▶ [Task to carry out] Each line from the one containing "The image size is (1113, 470)." through the last line of the records is to be repeated exactly, with all pictures left out.

*** Opening of Records for the task ***

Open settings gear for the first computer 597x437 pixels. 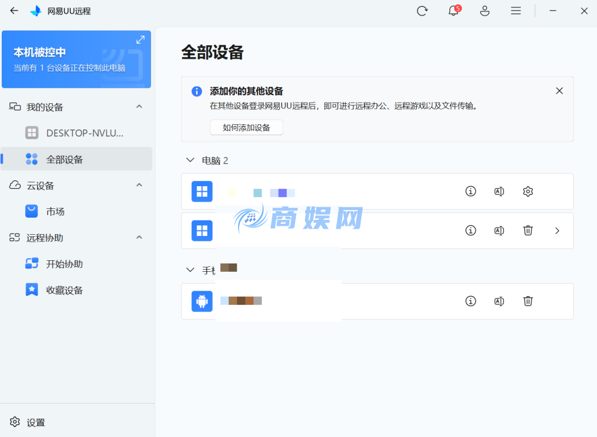(528, 191)

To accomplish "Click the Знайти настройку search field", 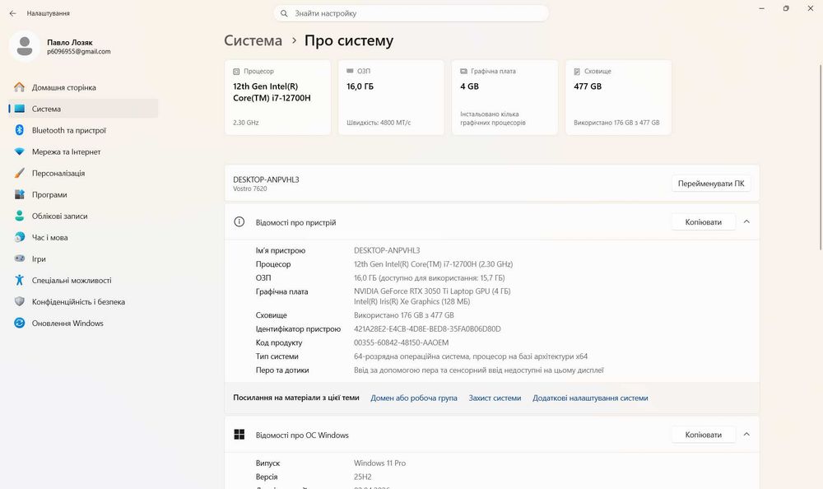I will click(411, 13).
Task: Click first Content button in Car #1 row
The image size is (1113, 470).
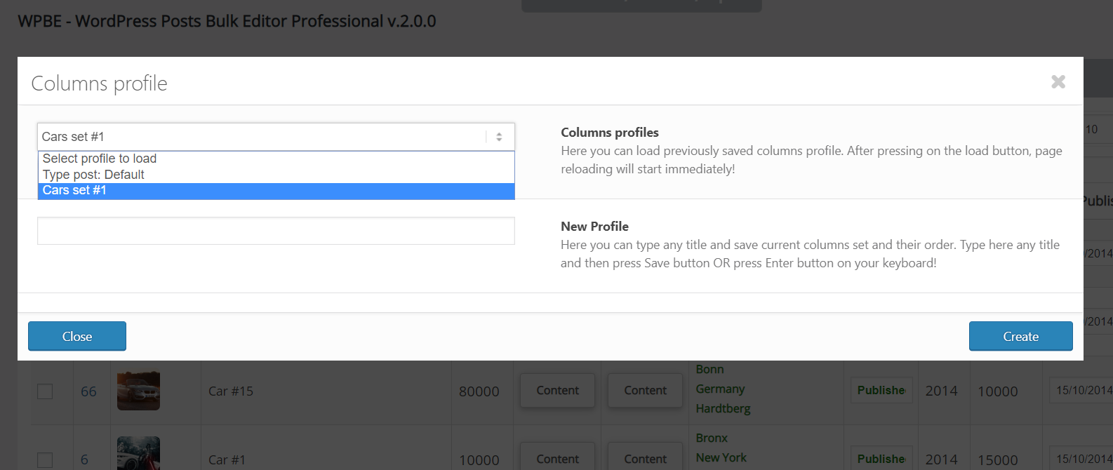Action: click(x=557, y=458)
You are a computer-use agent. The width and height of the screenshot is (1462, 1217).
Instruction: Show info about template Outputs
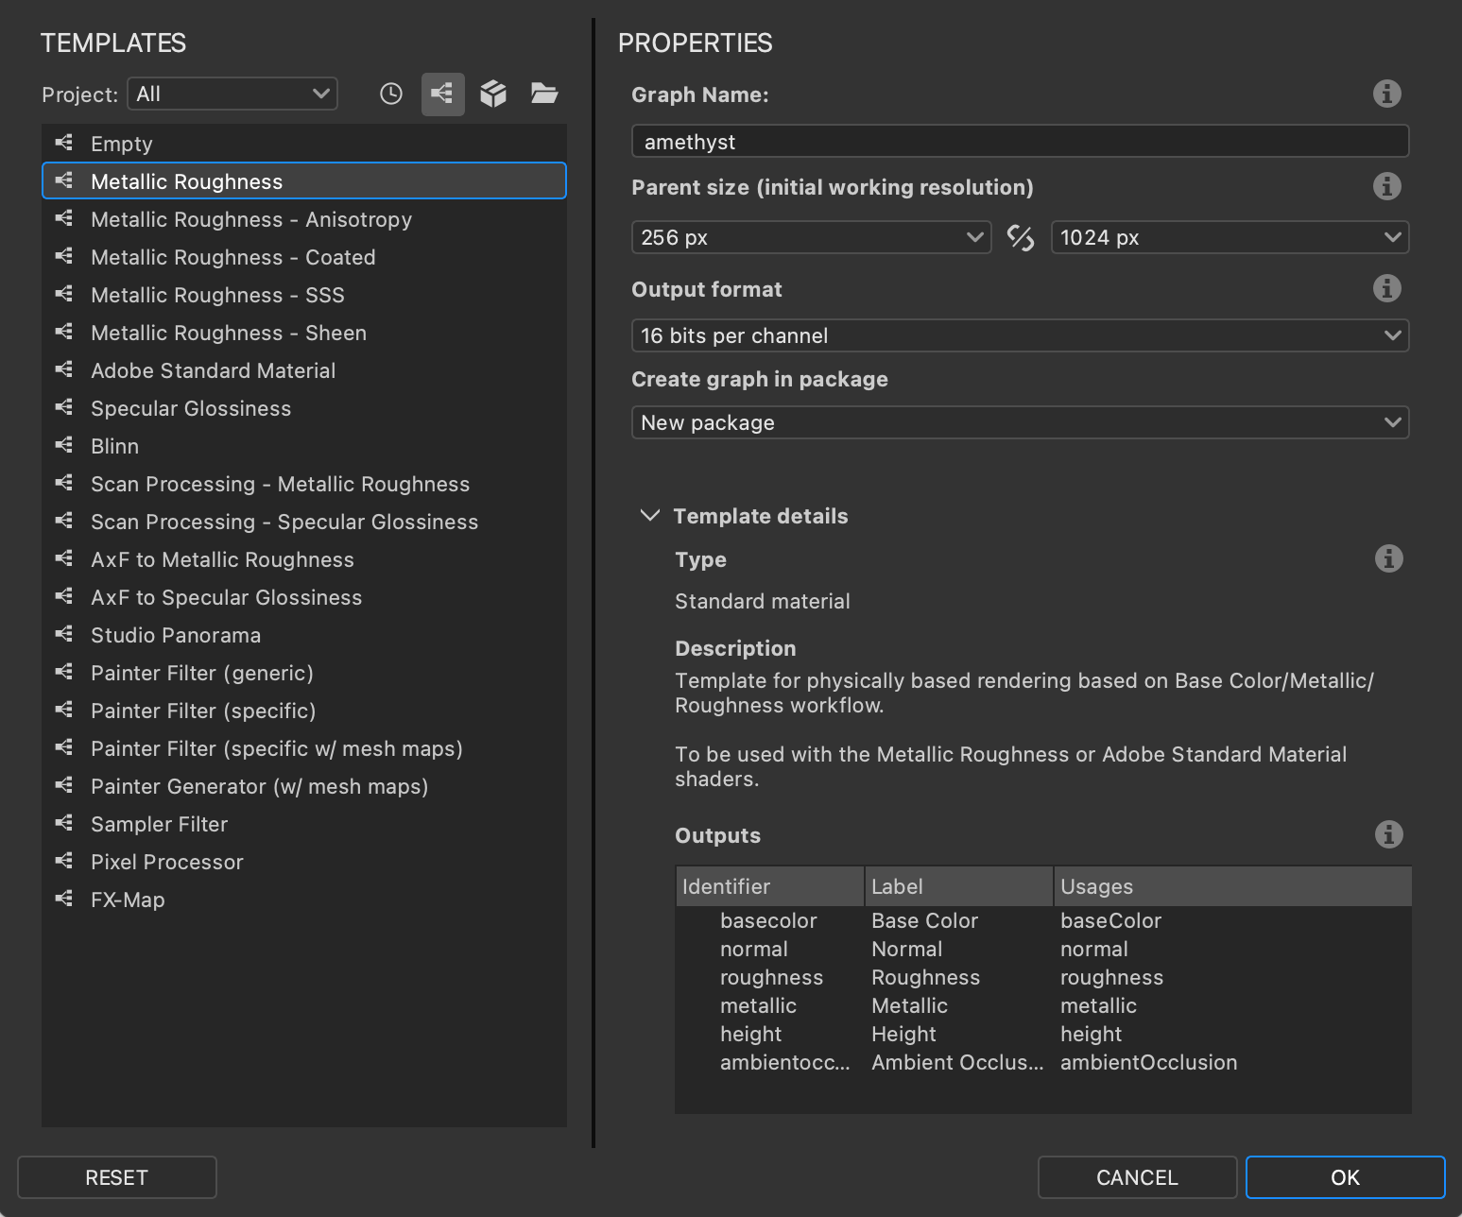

*** Close of Records for the task ***

▶ [Task output]
The image size is (1113, 470).
Action: click(x=557, y=458)
You are a computer-use agent. The width and height of the screenshot is (1462, 1217).
Instruction: Show info about template Outputs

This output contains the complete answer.